* _Your goal_: Go over the entries below line by line, copying each one that contains the word "agent".

* _Records supplied_:

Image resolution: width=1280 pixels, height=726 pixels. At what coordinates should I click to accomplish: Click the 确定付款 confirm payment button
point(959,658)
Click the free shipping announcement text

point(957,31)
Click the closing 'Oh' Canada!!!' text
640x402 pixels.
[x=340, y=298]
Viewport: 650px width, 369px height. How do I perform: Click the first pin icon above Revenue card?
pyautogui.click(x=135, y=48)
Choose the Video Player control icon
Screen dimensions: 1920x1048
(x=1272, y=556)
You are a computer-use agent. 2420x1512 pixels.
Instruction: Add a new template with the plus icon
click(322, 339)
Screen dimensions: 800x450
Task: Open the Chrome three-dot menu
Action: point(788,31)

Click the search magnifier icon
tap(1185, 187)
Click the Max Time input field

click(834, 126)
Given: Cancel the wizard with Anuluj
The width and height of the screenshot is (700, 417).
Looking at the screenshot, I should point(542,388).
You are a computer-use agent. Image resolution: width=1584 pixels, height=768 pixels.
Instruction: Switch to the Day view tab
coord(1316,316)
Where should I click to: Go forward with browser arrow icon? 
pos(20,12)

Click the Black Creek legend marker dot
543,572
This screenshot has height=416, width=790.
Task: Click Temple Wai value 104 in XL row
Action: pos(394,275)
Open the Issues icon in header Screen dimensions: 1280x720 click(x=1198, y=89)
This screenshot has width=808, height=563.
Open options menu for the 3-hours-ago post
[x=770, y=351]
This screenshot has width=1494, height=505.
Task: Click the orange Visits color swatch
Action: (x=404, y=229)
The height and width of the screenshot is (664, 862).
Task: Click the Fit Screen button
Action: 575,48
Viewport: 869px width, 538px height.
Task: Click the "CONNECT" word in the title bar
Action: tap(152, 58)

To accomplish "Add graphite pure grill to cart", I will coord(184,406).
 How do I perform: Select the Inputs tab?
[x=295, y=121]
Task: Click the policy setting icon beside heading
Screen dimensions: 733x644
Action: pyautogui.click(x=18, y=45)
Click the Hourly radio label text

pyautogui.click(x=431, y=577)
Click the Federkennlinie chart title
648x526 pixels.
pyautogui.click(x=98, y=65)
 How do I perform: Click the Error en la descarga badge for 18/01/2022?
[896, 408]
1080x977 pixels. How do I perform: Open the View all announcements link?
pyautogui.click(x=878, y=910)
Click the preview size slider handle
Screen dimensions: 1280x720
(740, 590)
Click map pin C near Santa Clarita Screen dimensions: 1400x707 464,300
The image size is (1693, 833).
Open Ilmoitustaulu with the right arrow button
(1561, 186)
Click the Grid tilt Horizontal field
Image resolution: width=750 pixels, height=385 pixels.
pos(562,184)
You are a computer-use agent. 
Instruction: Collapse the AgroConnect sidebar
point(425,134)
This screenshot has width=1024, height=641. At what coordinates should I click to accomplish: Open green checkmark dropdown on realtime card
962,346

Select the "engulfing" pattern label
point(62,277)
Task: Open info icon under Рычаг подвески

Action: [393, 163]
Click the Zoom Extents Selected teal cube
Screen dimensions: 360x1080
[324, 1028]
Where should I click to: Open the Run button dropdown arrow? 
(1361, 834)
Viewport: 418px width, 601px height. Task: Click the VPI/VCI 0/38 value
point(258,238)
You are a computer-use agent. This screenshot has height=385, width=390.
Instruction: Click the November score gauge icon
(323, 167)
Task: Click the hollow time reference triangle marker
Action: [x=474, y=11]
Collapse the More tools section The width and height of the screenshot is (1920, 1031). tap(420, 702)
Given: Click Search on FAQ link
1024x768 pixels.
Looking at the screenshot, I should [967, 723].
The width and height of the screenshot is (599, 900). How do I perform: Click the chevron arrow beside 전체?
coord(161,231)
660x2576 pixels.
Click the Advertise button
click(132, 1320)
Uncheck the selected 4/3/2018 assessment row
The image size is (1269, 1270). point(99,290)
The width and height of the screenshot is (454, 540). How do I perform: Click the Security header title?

* _The answer_:
You are a computer-use agent. 2420x1512 pixels.
You are a computer-use agent. Image resolution: width=1584 pixels, height=768 pixels.
You are a computer-use agent. 
You are a computer-use agent. This screenshot has height=385, width=390.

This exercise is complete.